A9: No. 1 Oct 11 was a mandated and non-negotiable date. If the profile was approved prior to 1 Oct 11, the Soldier will remain in your unit until the Army makes a fitness determination and either separates the Soldier, or returns him/her to duty. Once separated, they will contact the VA and request a VA disability evaluation.

Q10: If a profile was approved after 1 Oct, but my Soldier wants to remain in Europe, may s/he request legacy processing?
A10: No. As of 1 Oct 11, ERMC is no longer authorized to begin MEBs.

Q11: Where are the six IDES processing centers for Soldiers from Europe and Asia?
A11: Fort Bragg, NC; Fort Gordon, GA; Fort Hood, TX; Fort Sam Houston, TX; Fort Bliss, TX; and Joint Base Lewis-McCord, WA.

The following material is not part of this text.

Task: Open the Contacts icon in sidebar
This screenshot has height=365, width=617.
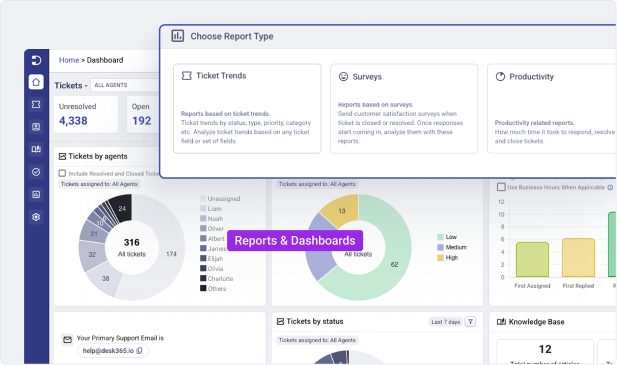Action: (x=36, y=127)
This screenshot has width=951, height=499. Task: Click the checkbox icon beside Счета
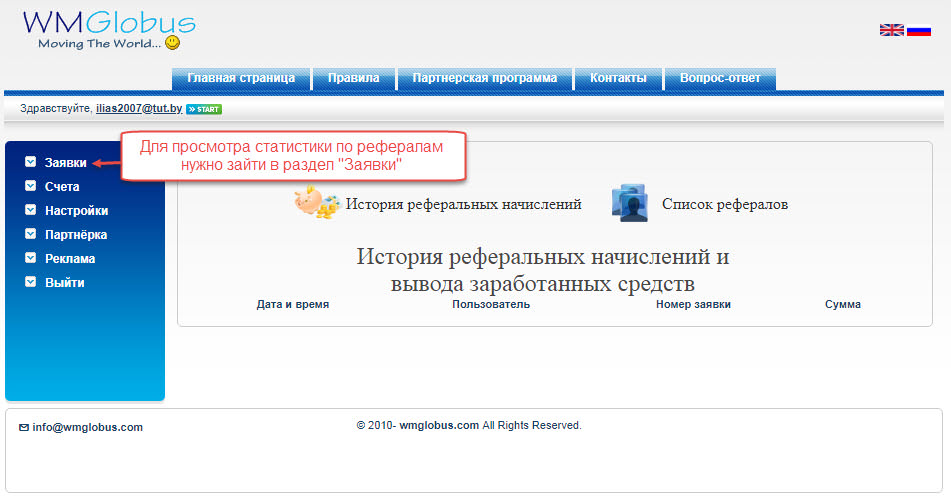(x=31, y=186)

Q12: What can my Soldiers do to prepare if they think they may end up in the IDES?
A12: There are some very important actions they can take ahead of time to make the process easier when/if the time comes:

  • Decide where they would prefer to live if separated from service. Although not guaranteed, their preferences are considered when the Army determines their CONUS destination.
  • If a Soldier has a non-U.S. spouse/other non-U.S. Family Members who does/do not possess the requisite U.S. immigration documentation, the Soldier should start gathering as much U.S. immigration related information and documentation as possible in preparation for a potential PCS to CONUS. Leaders can educate Soldiers about this, but cannot mandate action, either directly, or implicitly. Consult your CJA or Finance Office for more information.

Q13: Do Soldiers have to pay out of pocket for IDES-related moves and activities?
A13: No, IDES PCS and TDY related expenses are centrally funded.